List every line in the records below that contains the string "header".

_Excerpted data_
begin

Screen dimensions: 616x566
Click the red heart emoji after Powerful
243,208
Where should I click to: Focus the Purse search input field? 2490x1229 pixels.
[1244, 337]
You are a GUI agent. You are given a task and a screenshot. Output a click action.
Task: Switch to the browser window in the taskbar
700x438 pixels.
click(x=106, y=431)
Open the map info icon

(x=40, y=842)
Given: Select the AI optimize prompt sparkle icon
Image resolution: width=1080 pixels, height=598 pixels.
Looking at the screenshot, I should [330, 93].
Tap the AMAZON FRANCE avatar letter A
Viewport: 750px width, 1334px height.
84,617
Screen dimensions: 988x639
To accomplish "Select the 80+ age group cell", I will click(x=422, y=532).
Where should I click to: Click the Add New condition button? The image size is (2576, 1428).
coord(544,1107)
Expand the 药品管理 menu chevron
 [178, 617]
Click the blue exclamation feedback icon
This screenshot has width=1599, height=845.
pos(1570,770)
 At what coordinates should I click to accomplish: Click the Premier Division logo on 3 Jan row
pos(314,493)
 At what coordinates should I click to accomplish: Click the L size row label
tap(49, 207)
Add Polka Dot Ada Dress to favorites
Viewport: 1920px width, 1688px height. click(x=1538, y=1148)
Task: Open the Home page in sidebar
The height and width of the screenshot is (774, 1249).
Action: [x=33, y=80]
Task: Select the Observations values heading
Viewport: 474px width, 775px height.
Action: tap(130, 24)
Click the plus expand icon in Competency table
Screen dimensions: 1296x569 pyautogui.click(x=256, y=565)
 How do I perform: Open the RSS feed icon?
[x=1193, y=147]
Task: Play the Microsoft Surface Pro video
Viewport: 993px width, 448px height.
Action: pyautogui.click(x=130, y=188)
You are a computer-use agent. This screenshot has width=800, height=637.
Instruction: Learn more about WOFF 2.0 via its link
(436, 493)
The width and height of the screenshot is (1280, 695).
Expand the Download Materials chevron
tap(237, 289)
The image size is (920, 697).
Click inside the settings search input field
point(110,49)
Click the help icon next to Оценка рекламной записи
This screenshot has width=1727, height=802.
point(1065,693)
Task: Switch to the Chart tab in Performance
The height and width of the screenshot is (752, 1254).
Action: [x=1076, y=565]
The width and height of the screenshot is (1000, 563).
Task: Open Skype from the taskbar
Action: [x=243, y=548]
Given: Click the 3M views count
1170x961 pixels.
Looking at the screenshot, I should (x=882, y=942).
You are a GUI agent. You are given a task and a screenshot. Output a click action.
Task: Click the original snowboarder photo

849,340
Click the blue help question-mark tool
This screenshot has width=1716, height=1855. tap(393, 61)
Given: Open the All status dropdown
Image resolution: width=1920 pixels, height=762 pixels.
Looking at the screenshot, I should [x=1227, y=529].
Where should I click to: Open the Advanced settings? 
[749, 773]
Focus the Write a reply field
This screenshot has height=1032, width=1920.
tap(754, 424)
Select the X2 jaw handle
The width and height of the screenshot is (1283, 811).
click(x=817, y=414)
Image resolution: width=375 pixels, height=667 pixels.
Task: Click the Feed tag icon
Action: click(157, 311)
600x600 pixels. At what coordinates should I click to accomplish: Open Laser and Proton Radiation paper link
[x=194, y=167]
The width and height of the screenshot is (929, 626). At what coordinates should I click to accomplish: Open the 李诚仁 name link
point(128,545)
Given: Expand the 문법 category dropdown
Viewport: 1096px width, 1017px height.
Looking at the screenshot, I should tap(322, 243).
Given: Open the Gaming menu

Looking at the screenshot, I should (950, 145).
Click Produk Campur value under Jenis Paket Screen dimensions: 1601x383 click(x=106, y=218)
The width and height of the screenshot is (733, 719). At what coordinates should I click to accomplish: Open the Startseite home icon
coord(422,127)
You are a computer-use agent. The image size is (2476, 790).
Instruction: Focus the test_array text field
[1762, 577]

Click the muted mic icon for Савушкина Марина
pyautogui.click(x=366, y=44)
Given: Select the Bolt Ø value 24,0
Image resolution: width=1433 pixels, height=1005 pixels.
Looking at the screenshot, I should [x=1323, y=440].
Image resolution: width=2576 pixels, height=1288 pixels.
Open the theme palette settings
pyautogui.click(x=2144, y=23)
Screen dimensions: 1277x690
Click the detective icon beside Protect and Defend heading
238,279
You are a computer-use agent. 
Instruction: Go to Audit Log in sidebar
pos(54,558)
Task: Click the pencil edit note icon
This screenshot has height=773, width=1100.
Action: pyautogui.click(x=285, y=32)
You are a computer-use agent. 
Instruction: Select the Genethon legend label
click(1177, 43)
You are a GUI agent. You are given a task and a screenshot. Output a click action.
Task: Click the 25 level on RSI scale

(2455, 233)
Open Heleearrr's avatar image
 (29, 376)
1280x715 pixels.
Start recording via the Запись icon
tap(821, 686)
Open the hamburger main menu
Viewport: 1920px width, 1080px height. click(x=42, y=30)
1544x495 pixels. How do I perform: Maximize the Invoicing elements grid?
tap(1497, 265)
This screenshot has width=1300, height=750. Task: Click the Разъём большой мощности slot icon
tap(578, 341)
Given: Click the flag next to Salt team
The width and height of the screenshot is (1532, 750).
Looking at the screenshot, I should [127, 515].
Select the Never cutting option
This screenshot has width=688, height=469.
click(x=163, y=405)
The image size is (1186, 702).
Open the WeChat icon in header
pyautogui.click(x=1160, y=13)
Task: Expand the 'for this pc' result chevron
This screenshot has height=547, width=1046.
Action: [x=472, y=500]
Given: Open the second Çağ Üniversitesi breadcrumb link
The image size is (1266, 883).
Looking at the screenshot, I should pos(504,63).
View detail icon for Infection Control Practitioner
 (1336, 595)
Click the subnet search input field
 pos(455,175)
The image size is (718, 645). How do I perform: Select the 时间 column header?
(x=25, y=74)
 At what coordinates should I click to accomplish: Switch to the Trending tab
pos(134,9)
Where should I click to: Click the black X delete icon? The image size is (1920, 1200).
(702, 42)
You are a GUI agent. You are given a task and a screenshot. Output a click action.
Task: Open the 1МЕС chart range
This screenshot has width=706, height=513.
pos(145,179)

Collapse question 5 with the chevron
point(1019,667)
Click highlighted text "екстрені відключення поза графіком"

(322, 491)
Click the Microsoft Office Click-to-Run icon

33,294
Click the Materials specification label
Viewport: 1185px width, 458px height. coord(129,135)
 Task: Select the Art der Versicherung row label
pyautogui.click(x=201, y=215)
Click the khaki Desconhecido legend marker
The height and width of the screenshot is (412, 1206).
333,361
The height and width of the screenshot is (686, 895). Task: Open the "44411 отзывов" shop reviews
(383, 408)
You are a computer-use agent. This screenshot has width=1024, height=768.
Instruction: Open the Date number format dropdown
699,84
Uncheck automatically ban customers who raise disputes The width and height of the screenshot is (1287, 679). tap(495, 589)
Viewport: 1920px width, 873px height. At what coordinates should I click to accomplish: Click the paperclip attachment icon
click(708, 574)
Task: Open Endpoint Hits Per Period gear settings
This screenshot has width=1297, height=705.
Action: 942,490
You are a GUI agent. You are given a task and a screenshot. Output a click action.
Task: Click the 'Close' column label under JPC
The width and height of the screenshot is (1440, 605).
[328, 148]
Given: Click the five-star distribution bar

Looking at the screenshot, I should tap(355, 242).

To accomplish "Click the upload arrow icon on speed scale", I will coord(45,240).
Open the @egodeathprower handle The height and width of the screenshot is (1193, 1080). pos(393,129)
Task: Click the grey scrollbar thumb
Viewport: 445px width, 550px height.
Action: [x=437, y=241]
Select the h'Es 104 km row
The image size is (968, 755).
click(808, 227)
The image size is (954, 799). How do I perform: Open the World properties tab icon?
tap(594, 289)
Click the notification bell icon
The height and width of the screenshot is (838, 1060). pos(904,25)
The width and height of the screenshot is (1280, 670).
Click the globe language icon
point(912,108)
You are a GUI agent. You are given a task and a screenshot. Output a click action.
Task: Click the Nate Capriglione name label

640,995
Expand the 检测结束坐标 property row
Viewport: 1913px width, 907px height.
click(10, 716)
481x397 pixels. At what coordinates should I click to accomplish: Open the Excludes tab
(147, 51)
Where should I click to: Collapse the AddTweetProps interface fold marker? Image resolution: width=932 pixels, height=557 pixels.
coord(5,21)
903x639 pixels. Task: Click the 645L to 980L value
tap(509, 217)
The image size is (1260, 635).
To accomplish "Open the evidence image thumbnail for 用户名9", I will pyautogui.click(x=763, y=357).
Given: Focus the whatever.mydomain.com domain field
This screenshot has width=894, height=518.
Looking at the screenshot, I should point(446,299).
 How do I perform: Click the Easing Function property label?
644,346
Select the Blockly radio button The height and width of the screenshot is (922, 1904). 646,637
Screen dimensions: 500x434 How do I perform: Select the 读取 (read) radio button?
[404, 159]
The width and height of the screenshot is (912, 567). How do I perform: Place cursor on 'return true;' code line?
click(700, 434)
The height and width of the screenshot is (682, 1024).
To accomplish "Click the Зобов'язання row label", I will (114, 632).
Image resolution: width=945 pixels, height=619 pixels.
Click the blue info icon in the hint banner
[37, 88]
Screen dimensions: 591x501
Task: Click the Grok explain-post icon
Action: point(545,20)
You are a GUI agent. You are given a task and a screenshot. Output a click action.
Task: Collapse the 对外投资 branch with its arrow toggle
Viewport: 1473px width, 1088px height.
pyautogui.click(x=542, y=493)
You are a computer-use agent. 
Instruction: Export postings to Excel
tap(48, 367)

end

_Written solution_
Open the WeChat icon in header
The image size is (718, 645). How do I perform: Select the 时间 column header?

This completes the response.